The cancellation decision

  1. The effect of those provisions is that the decision to cancel Mr Sidebottom’s age pension takes effect from the date of change of circumstances, which occurred on the settlement of the sale of his home on 6 April 2018. He was taken to be receiving the age pension until 6 April 2018. Although the cancellation decision was made on 7 May 2018, it took effect as of the date of the change of circumstances.
  2. Section 1213 applies to portability of social security payment. It provides for portability if immediately before the period of absence commenced, in this case 7 May 2018, the person was receiving specified social security payments by virtue of section 1217 of the Act, which includes age pension. However, in this case it cannot be said that Mr Sidebottom was receiving age pension immediately before this period of absence, he was not entitled to the pension as of 6 April 2018. The cancellation decision had effect from that date.
  3. The definitions of financial asset, financial investment and deposit money mean that the proceeds of sale of Mr Sidebottom’s home held in his bank accounts must be assessed under section 1076. Referring to the legislative provisions above, that means that the deposits held in Mr Sidebottom’s accounts are subject to the deeming rates and not to the actual income that Mr Sidebottom earned on those deposits. Therefore, Mr Sidebottom’s total income including deemed income on 6 April 2018 was in excess of the allowable limit for age pension. Therefore his age pension was reduced to nil and was no longer payable, according to section 44 of the Act.

━━━━━━━━━━━━━━━━━━━━

WRITTEN REQUEST 1 |
Reproduce the listing for locating displayed items word for word, from its first line through the last coordinates, and omit the pictures.
The listing has no connection to the age pension cancellation passage.

Records for locating displayed items:
━━━━━━━━━━━━━━━━━━━━

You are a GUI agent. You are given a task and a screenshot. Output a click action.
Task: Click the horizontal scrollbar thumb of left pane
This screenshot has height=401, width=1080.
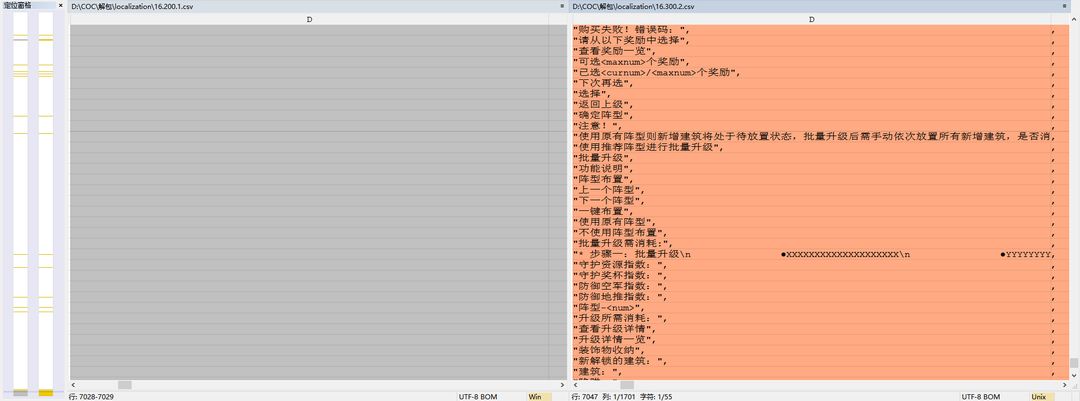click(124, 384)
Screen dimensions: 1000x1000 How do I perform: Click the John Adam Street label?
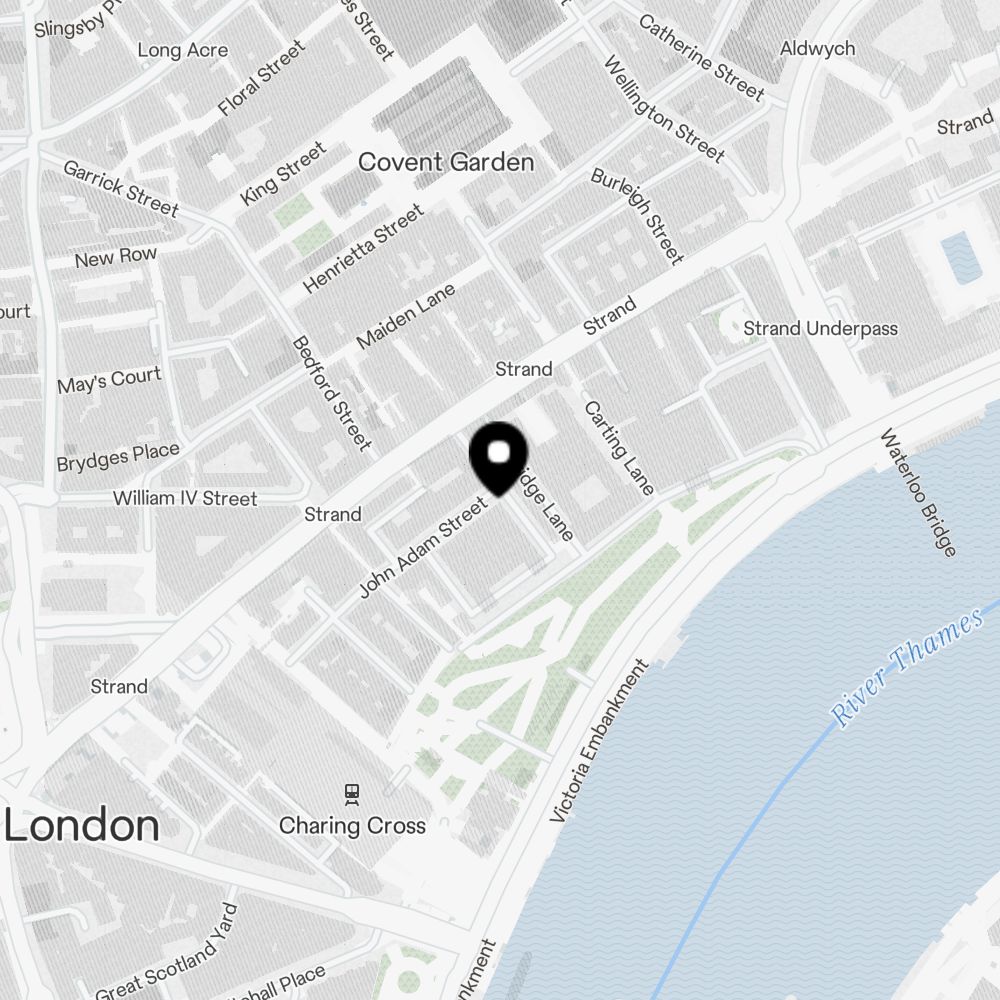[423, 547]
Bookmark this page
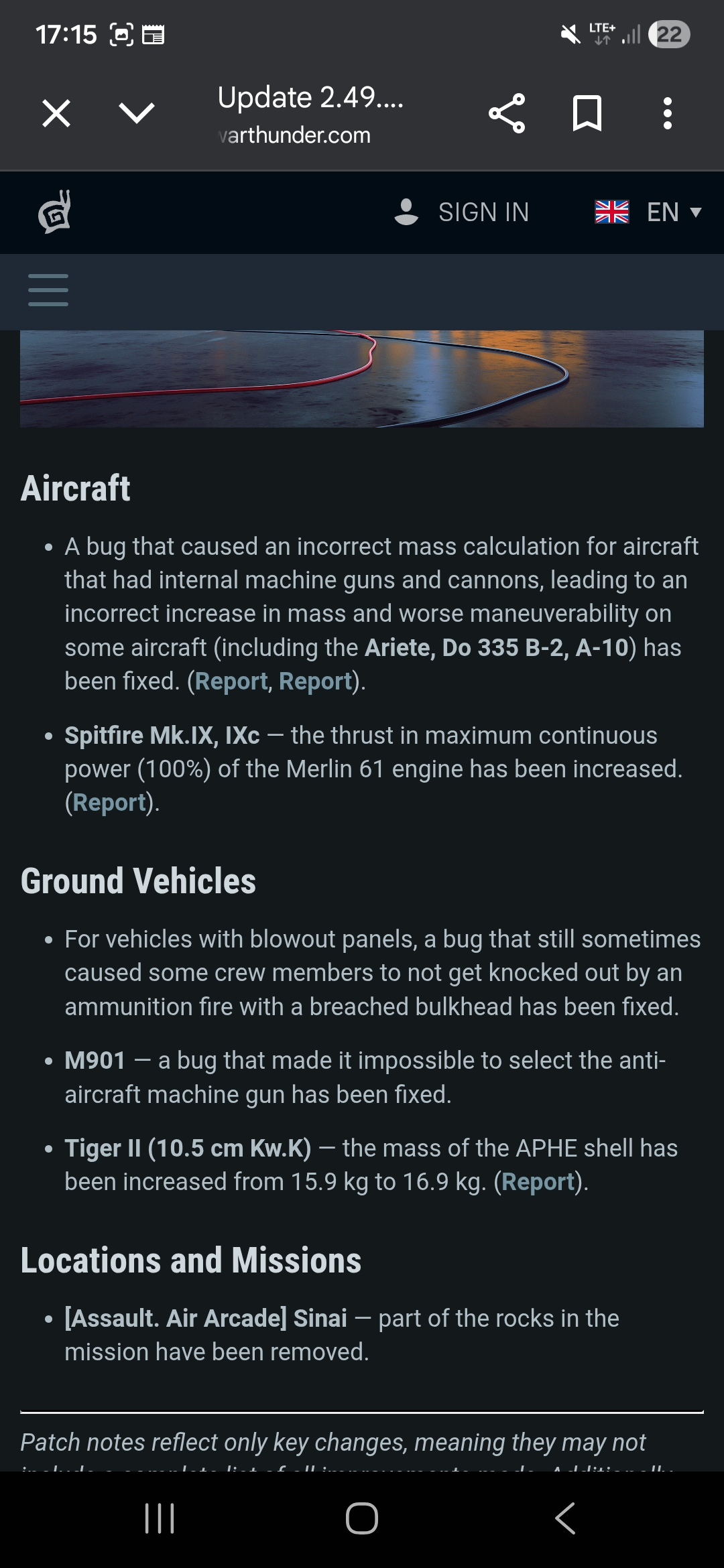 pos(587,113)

━━━━━━━━━━━━━━━━━━━━

WRITTEN REQUEST 2 |
Extend the age pension cancellation passage, picking up after its final sentence.

WRITTEN REPLY 1 |
You are a GUI agent. You are given a task and a screenshot. Output a click action.
Task: Click the horizontal scrollbar thumb of left pane
This screenshot has height=401, width=1080.
click(124, 384)
Screen dimensions: 1000x1000 How do I perform: Click the John Adam Street label?
[423, 547]
Bookmark this page
 pos(587,113)

WRITTEN REPLY 2 |
  4. On 7 May 2018, the Department issued a letter advising Mr Sidebottom that his age pension had been cancelled with effect from 6 April 2018. That decision was correct for the reasons given. There is no difference in treatment whether Mr Sidebottom’s age pension had been cancelled or suspended; both would take effect from 6 April 2018. Therefore Mr Sidebottom was not receiving age pension immediately before this period of absence commenced on 7 May 2018. The Tribunal notes that 7.2.2.60 of the Guide relates to post departure reviews and is not relevant in this case.

The 7 May 2018 claim for age pension

  1. When Mr Sidebottom made a new claim for age pension on 7 May 2018 his financial circumstances were the same as when the cancellation decision was made and took effect. His total assessable income exceeded the allowable limit. The decision to reject his new claim for age pension which was made on 25 June 2018 was correct.
  2. Mr Sidebottom said that he made the new claim because the international staff of Centrelink informed him that he could not apply in the UK because there was no social security agreement with Australia and he had nothing to lose by lodging a new claim. What he described as the “delay” in making the decision made no difference to the outcome because it depended on what his financial circumstances were on the day of application and they had not changed since 6 April 2018.

Decision

  1. For those reasons the reviewable decision must be affirmed. The Tribunal has no discretion.
  2. The reviewable decision is affirmed.
I certify that the preceding 23 (twenty-three) paragraphs are a true copy of the reasons for the decision herein of Mrs J C Kelly, Senior Member

...................................[SGD].....................................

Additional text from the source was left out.